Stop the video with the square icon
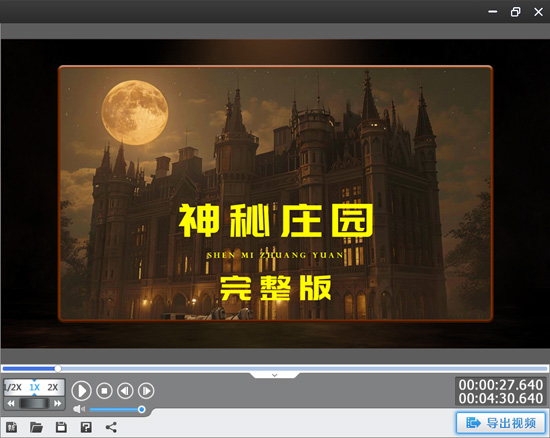Viewport: 550px width, 438px height. point(104,391)
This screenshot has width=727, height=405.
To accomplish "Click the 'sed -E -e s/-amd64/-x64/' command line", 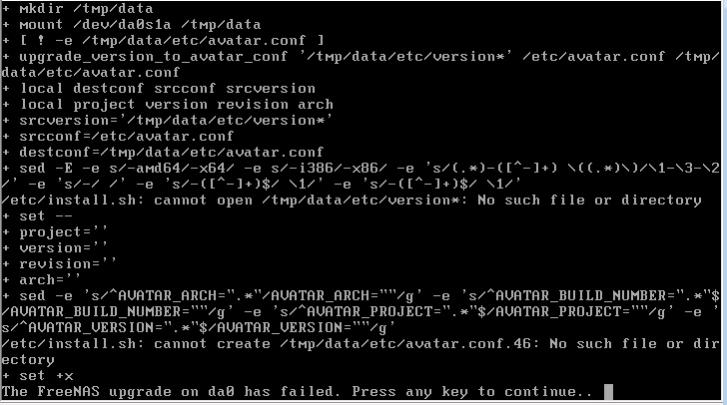I will [361, 177].
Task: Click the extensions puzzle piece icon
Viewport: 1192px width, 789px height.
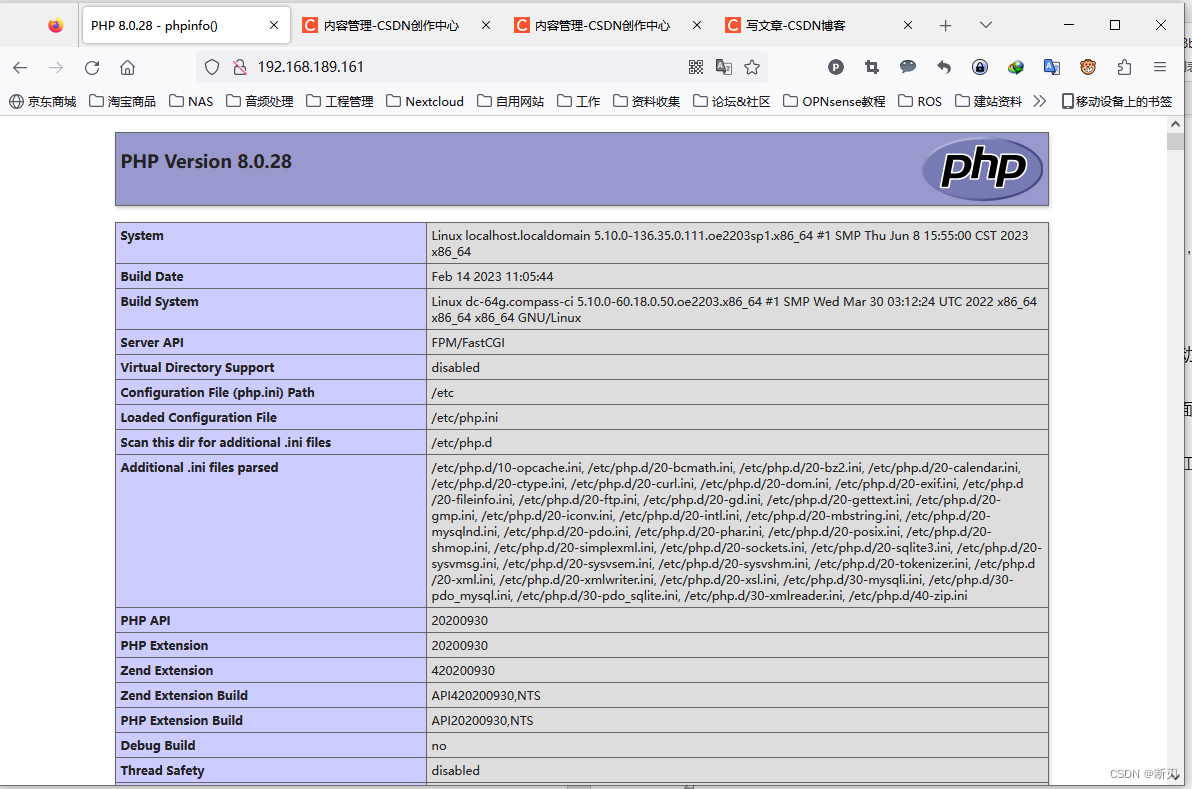Action: (x=1125, y=67)
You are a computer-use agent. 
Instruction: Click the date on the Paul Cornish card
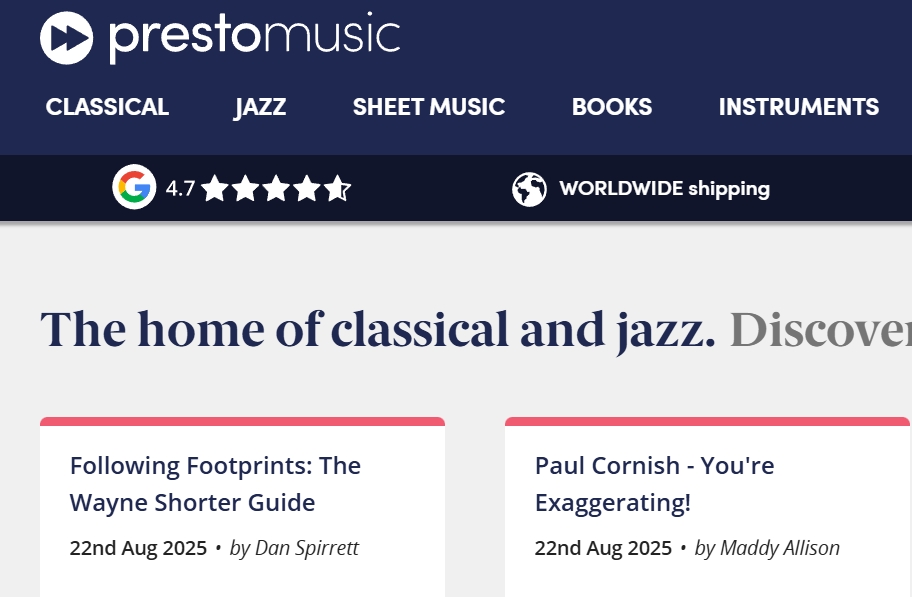pos(603,548)
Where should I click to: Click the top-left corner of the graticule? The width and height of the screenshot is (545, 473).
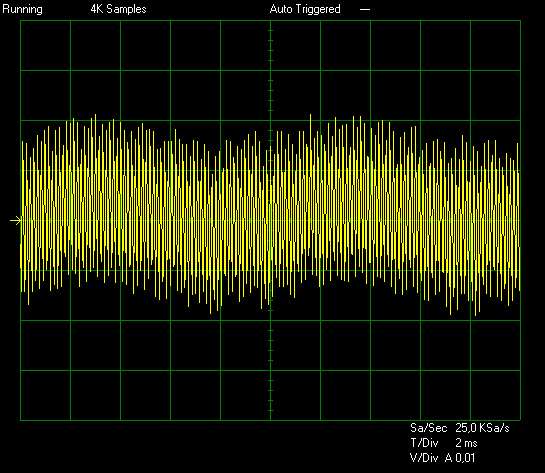pos(21,21)
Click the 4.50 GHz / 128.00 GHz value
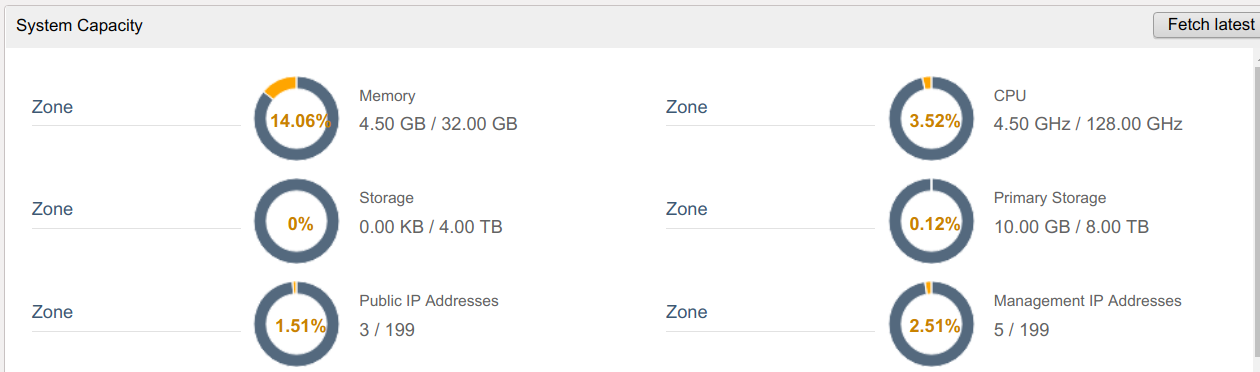The image size is (1260, 372). (x=1088, y=124)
^^^^^^^^^^^^^^^^
**Your task**
An exact copy of the lines from the one with "Where should I" through the last line of the records, inclusive, is required, with all pictures left out.

**Solved exercise**
Where should I click to: Click the top-left corner of the graticule? The width and height of the screenshot is (545, 473).
pos(21,21)
Click the 4.50 GHz / 128.00 GHz value
The image size is (1260, 372). (x=1088, y=124)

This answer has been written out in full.